Nacido en una familia protestante liberal, recibe el bautismo en la Iglesia católica con su esposa Raisa Oumoncoff, de origen ruso-judía y poeta, (relación que merece capítulo aparte), conducido por sus amigos Charles Péguy y León Bloy, por quienes conoce a Bergson (1859-1941) y su sentido de lo absoluto, y la filosofía de Santo Tomás de Aquino. Tomás de Aquino será la respuesta a sus angustias, decepcionado del racionalismo de la Sorbona. Entonces dirá: “Desdichado de mí si no tomistizara”. No construyó un sistema filosófico propio porque el “Doctor Angélico” los abarca a todos de todos los tiempos.

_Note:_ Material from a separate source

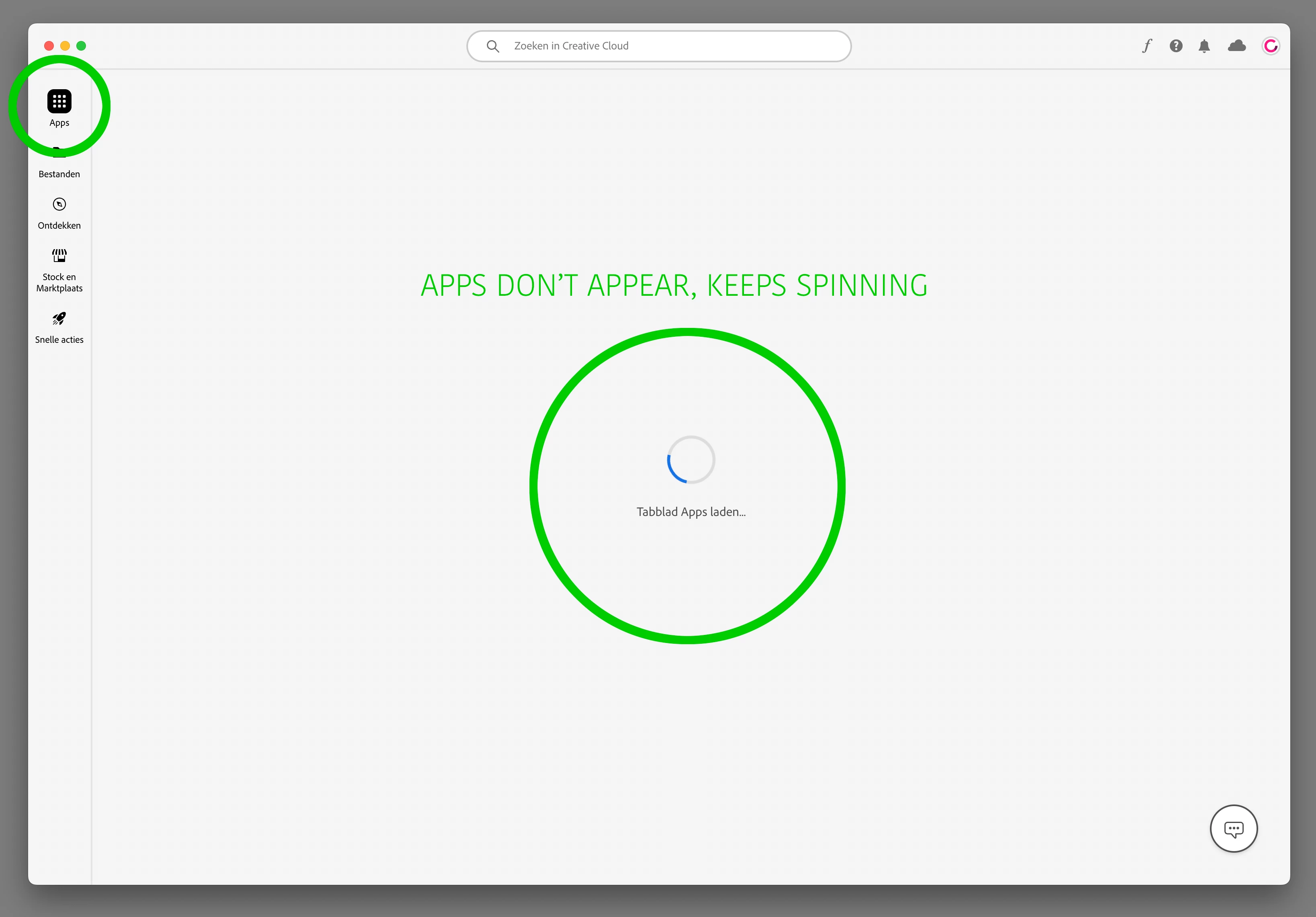
Task: Minimize the window with the yellow button
Action: (65, 46)
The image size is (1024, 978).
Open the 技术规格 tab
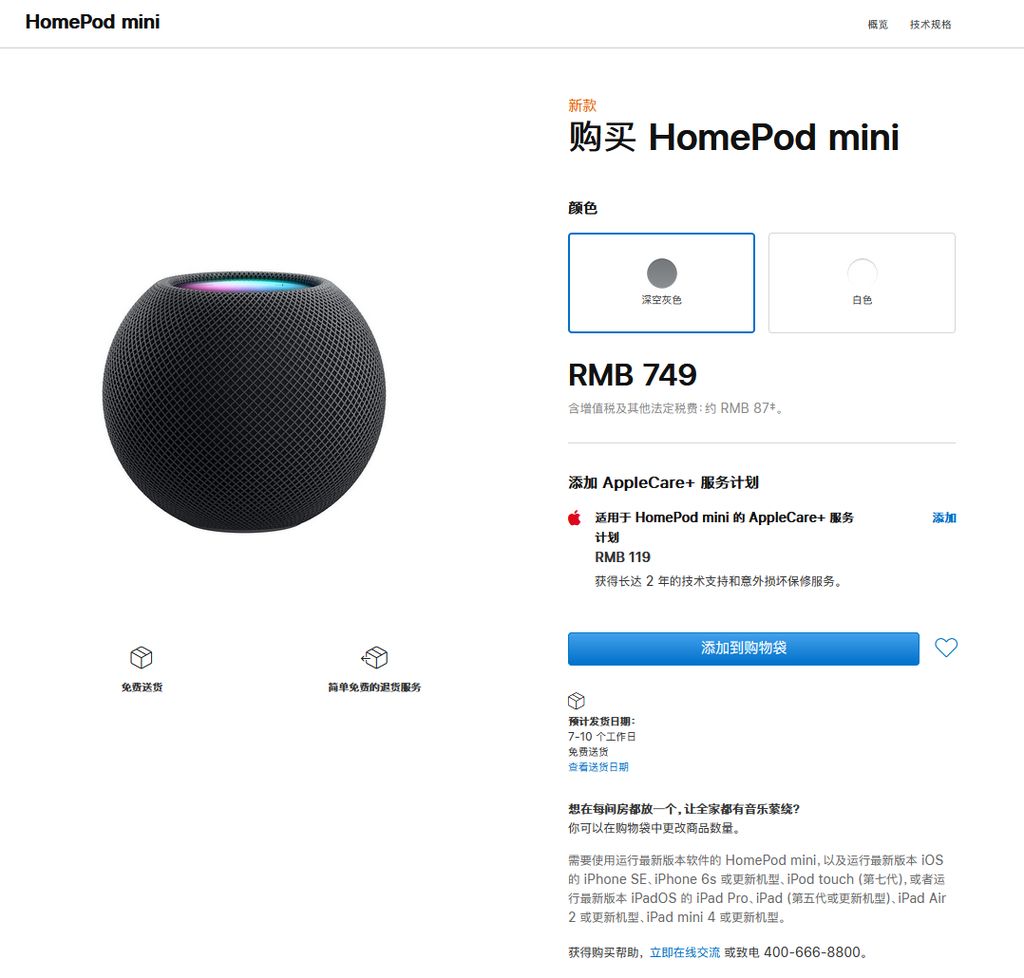tap(931, 24)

A la muerte de su esposa Raisa en 1960, se retira al convento de los Hermanitos de Jesús, en Toulouse, donde se dedica a la oración, escribe cartas y obras como el Campesino de Gerona, en la que retoma temas de la libertad, la independencia y la democracia “a la que habría que buscar otro nombre por lo abusada que está en el mundo actual”.

Pero la obra de Maritain le hace ver a la persona humana que, sobre su misión temporal, está subordinada y ordenada, como fin último, a bienes supranaturales, adquiridos mediante el sufrimiento redentor y el gratuito amor de Dios. Uno de sus discípulos lo caracteriza magistralmente: Una vida al servicio del amor crucificado.